Each line of the records below that holds "Expand" should be copied out.

Saved entries:
=== Section Start ===

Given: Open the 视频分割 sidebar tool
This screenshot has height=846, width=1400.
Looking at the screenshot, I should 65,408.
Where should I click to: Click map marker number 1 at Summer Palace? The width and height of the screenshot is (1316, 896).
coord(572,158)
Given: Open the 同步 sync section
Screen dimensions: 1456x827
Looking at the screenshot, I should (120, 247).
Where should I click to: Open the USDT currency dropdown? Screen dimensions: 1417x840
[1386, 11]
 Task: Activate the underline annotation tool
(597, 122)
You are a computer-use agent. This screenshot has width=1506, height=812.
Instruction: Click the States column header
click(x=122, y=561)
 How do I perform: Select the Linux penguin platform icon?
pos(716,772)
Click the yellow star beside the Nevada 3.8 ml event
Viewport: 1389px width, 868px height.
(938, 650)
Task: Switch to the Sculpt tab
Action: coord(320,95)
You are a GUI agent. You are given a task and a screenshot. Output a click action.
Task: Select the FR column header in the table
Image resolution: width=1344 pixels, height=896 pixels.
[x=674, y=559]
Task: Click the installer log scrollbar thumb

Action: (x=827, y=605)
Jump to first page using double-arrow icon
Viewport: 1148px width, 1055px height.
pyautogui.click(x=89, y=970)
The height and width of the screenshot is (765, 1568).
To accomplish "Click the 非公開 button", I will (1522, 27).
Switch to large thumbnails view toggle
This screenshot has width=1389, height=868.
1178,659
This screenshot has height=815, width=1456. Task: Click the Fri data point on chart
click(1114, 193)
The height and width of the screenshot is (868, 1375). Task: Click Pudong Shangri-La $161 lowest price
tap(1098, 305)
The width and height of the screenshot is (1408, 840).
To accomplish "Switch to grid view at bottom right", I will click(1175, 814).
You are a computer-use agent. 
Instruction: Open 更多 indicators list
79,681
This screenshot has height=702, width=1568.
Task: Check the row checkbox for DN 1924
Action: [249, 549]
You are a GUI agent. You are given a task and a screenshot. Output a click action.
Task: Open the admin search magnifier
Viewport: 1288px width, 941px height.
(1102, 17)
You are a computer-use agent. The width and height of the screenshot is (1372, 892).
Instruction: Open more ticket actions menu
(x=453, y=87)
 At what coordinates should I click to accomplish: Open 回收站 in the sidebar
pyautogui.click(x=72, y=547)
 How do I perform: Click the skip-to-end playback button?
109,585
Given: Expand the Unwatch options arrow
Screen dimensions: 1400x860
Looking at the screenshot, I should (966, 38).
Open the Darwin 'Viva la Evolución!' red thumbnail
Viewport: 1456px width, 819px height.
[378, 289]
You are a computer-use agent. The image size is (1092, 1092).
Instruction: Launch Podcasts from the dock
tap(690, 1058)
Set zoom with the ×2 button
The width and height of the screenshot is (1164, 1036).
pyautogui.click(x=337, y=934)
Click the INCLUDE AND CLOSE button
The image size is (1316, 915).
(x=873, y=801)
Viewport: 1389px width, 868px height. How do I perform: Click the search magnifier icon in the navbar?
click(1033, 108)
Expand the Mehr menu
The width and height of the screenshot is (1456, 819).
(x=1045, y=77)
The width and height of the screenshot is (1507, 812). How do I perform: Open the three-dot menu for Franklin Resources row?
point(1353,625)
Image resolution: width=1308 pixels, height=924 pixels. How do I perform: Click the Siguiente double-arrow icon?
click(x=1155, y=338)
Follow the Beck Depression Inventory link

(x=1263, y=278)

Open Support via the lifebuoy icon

=== Section End ===

▸ **Solved problem**
Given: Expand the Unwatch options arrow
Expand the Mehr menu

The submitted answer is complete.